#OTD (March 30) in 1981 President Ronald Reagan was shot. Vice President George H.W. Bush immediately headed back to Washington D.C. from Texas by plane. In the meantime, Secretary of State Alexander Haig met with the Press and announced that, “I, Al Haig, am in control at the White House.” Thankfully he was badly mistaken, showing a lack of knowledge of the Constitution, and was never ‘in control.’ Though the 25th Amendment to the Constitution has recently been much discussed, on that day it was not invoked.
UNC was set to play Indiana that evening for the National Championship but until Reagan emerged from surgery in stable condition that day the game was in doubt. White House Press Secretary James Brady was gravely wounded and fully recovered. When the doctors signaled that the president would survive and was not even badly wounded, the game was played. The starters for Carolina were Al Wood, James Worthy, Sam Perkins, Jimmy Black, and Mike Pepper. Matt Doherty, Jimmy Braddock, Chris Brust, Pete Budko, and Eric Kenny also played. Wood was the leading scorer with 18, Perkins grabbed 8 rebounds, and Black dished out 6 assists. Isaiah Thomas had 23 points and 5 assists for Indiana. The Hoosiers won 63-50.
At that point in his 19 year-long head coaching career Dean Smith had yet to win a National Championship. His coaching opponent that night, Bobby Knight had captured a title five years previously, winning in 1976. I have never been a fan of Bobby Knight. I can respect that his players graduated. Something apparently motivated him away from corruption as well. Just the same, the sentiments that he so frankly expressed over the years and the acts that worldview drove him to commit have always been, in the main, extremely repulsive.
So many of his performances over the years were juvenile and mean-spirited. After the conclusion of his coaching career at Texas Tech in 2008 he continued to speak his mind in public venues and in 2016 and 2020 was a vocal backer of Donald Trump. At one point he was the winningest head coach in the college game and passed Coach Smith to reach that milestone. He begat the equally foul-mouthed coach in Durham, Mike Krzyzewski, who currently tallies the most wins on the court.
My apologies if my views on this offend you. I won’t be swayed so do not try. I have heard many suggest that Coach Smith and Knight were friends but I have long searched for evidence and have only found them to have been acquaintances. More recently I have heard of more evidence that they were indeed friends. If true then that is yet another tribute to Coach Smith’s Christian character. To be sure, both men acknowledged one-another’s coaching prowess.

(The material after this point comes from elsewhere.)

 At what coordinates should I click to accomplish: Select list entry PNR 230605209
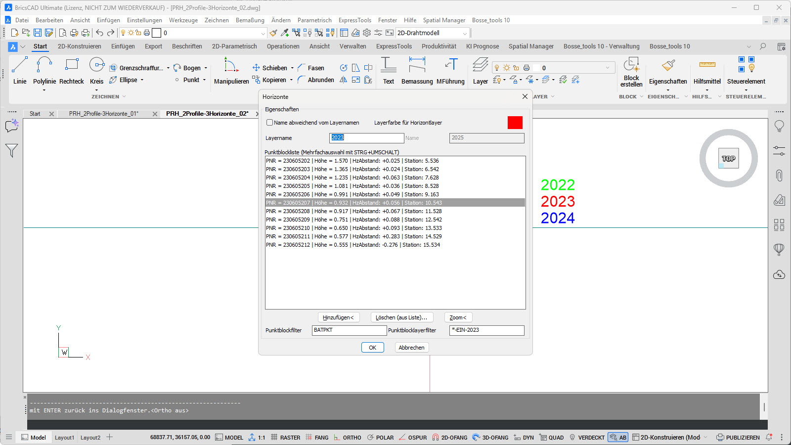click(x=353, y=220)
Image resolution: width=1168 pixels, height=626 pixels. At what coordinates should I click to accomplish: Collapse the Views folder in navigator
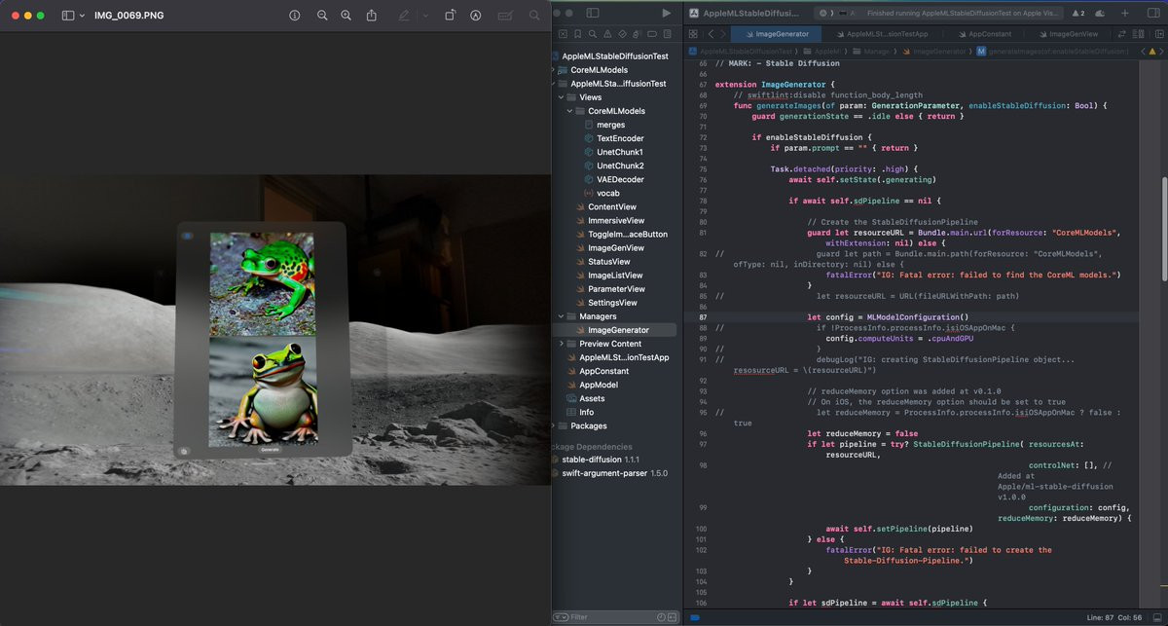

I felt this way about Knight before 1981 by the way, and his behavior in the subsequent 40+ years up to his passing on 11/1/23 only worked to heighten my disgust. If you know me you’ve either heard this or are not surprised. I’ve always kind of wished that contest had been postponed but it was played and UNC lost. I have poured over the sources in search of how the respective locker rooms dealt with that period of uncertainty after the shooting over both Reagan’s survival and, of course, whether the game would be played that evening. I have yet to find any satisfying account - I will keep looking.
I know Coach Smith was a man of faith and right mindset and suspect that any locker room discussion would have reflected that as it also did on the court. An attempted murder of a global leader had happened and as the day progressed that person’s life hung in the balance. Reagan emerged from surgery at 6:20 and despite an earlier dire prognosis he was declared ‘out of danger.’ The game proceeded as scheduled. It was quite a day — and night.
Knight’s Hoosiers won. That Carolina team, minus senior starters Al Wood and Mike Pepper, added a young Wilmingtonian the next year and emerged victorious over Georgetown giving Coach Smith his first National Championship.